Error Analysis of Sampling Algorithms for Approximating Stochastic Optimal Control
Anant A. Joshi, Amirhossein Taghvaei, Prashant G. Mehta
TL;DR
This paper analyzes the one-step error of two sampling-based approaches for stochastic optimal control—Model Predictive Path Integral (MPPI) and an ensemble Kalman filter–inspired Interacting Particle System (IPS)—through a Gibbs variational lens. For a simple single-stage problem with quadratic costs, it derives closed-form expressions for the approximation error as a function of dimension $d$ and sample size $N$, and shows MPPI suffers from an exponential-in-dimension growth in error whereas IPS scales only linearly with $d$. The results are supported by numerical simulations that confirm the theoretical scaling, highlighting a significant dimension-dependent trade-off between MPPI and IPS. The Gibbs framework also clarifies the connections to filtering and duality with posterior inference, providing a unified view of how control laws can be approximated via sampling.
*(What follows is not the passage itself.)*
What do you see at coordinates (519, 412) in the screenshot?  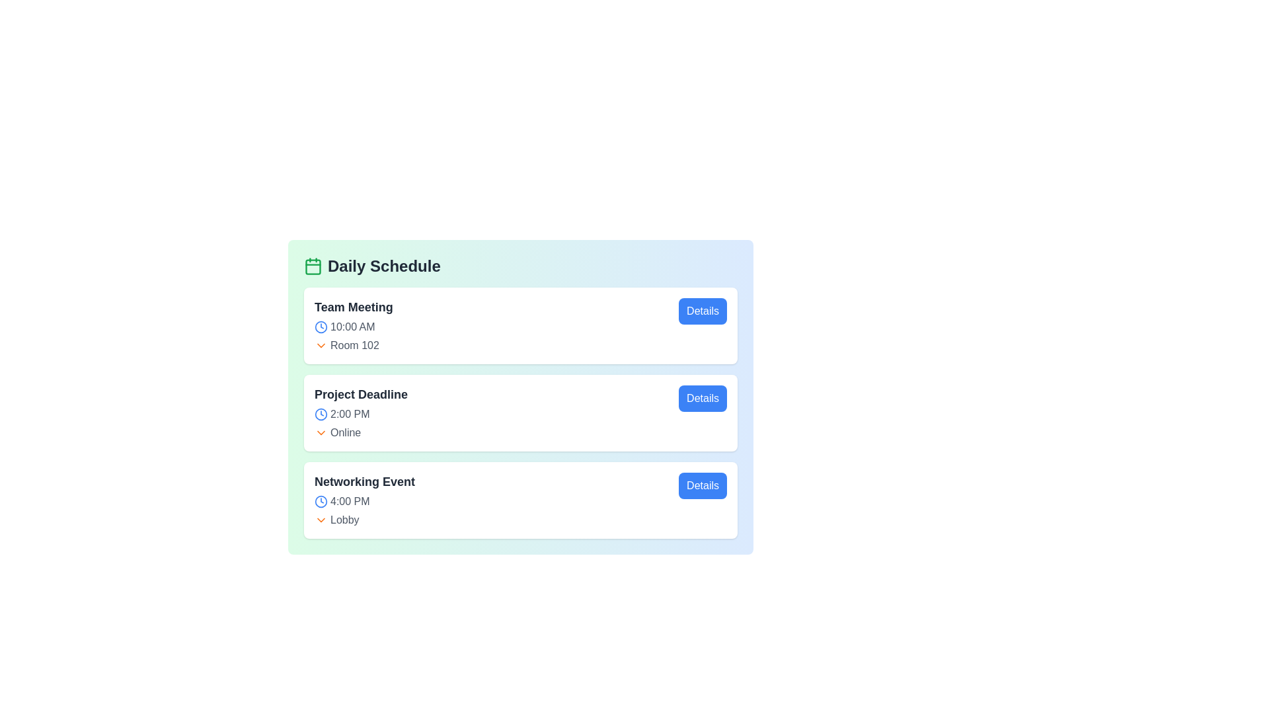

Overall, the work offers concrete guidance on method choice and scaling behavior for high-dimensional stochastic control tasks.
Abstract
This paper is concerned with the error analysis of two types of sampling algorithms, namely model predictive path integral (MPPI) and an interacting particle system (\IPS) algorithm, that have been proposed in the literature for numerical approximation of the stochastic optimal control. The analysis is presented through the lens of Gibbs variational principle. For an illustrative example of a single-stage stochastic optimal control problem, analytical expressions for approximation error and scaling laws, with respect to the state dimension and sample size, are derived. The analytical results are illustrated with numerical simulations.